Il faudrait tout de même ajouter le cas des Tutsi au Rwanda en 1994. Le caractère génocidaire me paraît ici incontestable, compte tenu de l'intentionnalité des massacres (en atteste la propagande développée dès 1990 en faveur de l'élimination de la "race tutsi"), des tueries affectant tout aussi bien les hommes que les femmes et les enfants, et de la systématicité/organisation rationnelle des massacres.
Pour le reste, il est vrai que le qualificatif de génocide ne saurait s'appuyer sur le nombre de morts ou l'horreur des massacres, mais bien sur des critères "qualitatifs".
En revanche, je ne vois pas pourquoi l'historien devrait s'interdire d'utiliser (et donc d'interroger) ce terme. S'il est vrai que l'usage exponentiel de la notion dans le cadre de la concurrence des mémoires fait problème, l'historien ne me paraît pas devoir s'interdire d'utiliser un terme sous ce seul prétexte. Par ailleurs, ma lecture date certes de plusieurs années et ma mémoire peut donc me faire défaut, mais je n'ai pas saisi chez Jacques Sémelin un refus radical d'utiliser la notion de génocide. Son propos me semble bien plus centré sur l'analyse comparée des massacres et sur la distinction, justement, entre ce qui pourrait être qualifié de génocides et ce qui ne le pourrait pas.

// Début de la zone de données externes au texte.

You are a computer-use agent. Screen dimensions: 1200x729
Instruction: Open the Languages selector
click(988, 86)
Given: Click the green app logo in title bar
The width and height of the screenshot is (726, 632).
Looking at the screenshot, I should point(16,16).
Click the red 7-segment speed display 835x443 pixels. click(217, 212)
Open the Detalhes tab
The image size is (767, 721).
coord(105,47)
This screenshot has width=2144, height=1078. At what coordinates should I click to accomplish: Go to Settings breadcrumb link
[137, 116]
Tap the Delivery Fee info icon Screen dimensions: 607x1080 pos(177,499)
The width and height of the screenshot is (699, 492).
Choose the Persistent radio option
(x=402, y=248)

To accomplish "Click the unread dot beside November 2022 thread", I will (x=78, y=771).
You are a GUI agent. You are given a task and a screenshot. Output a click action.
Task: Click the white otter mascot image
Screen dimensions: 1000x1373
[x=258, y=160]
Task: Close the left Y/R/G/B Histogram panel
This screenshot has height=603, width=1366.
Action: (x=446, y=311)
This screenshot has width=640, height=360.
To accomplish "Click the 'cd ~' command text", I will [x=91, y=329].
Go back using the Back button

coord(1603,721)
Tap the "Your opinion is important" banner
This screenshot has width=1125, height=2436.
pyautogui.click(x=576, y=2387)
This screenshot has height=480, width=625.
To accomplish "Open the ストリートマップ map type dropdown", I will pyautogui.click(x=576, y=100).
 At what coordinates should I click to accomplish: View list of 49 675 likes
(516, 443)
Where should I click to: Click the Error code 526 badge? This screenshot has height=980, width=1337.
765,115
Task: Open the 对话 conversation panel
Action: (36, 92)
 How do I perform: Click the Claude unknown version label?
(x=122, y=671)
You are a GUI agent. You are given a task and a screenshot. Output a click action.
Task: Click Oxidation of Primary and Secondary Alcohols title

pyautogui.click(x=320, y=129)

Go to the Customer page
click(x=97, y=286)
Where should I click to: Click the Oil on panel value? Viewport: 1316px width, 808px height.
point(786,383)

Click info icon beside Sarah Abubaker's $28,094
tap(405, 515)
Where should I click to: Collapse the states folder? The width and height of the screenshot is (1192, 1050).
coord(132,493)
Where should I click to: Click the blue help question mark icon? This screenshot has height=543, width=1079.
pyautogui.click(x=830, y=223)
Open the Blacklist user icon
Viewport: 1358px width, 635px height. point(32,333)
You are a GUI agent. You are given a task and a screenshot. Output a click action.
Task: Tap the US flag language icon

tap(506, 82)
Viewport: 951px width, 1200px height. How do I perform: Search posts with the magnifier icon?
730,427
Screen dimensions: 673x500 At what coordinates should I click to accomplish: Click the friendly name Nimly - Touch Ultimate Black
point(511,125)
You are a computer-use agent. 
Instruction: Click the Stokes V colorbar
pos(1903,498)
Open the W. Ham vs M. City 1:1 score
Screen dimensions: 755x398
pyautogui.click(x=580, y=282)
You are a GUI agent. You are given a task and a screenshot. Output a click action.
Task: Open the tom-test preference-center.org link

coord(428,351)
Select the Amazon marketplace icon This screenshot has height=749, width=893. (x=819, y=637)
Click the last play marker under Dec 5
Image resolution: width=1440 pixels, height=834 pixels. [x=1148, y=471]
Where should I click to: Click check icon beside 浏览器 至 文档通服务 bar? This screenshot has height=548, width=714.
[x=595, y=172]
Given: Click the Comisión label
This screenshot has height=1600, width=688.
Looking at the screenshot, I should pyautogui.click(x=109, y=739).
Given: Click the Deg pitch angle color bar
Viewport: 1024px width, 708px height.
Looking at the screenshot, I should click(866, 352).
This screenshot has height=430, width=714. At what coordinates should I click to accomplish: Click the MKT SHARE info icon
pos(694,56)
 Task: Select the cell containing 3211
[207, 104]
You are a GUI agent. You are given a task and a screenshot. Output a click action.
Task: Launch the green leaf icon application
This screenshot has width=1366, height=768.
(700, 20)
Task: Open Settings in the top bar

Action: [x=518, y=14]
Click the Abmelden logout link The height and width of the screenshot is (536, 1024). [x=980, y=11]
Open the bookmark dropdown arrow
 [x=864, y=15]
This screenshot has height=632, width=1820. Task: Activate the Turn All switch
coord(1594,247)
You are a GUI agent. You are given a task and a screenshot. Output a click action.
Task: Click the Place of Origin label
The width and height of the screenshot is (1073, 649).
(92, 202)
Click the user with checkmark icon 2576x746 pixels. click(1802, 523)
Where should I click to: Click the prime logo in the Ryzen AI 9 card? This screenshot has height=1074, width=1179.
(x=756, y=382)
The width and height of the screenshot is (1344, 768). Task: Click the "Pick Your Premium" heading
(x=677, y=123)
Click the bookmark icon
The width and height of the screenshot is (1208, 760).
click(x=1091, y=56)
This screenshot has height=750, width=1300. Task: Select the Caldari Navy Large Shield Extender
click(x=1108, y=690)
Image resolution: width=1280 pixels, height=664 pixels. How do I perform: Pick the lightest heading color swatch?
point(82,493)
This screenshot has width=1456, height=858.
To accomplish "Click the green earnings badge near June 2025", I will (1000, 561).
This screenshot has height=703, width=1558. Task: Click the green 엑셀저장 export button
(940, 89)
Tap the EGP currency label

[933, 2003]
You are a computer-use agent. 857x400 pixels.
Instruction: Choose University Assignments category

Pour le reste, je suis assez d'accord avec ce qui a été dit ci-dessus : le terme de "génocide" doit être utilisé dans une acception restrictive et surtout avec parcimonie, notamment pour les massacres précédant le XXème pour lesquels il me paraît bien anachronique. En effet, un génocide repose également sur des techniques nécessaires à sa réalisation (armes, instruments de propagande), techniques qui n'existaient pas avant une époque récente (sur cette question, voir le magnifique ouvrage de Zygmunt Bauman,
Modernité et Holocauste).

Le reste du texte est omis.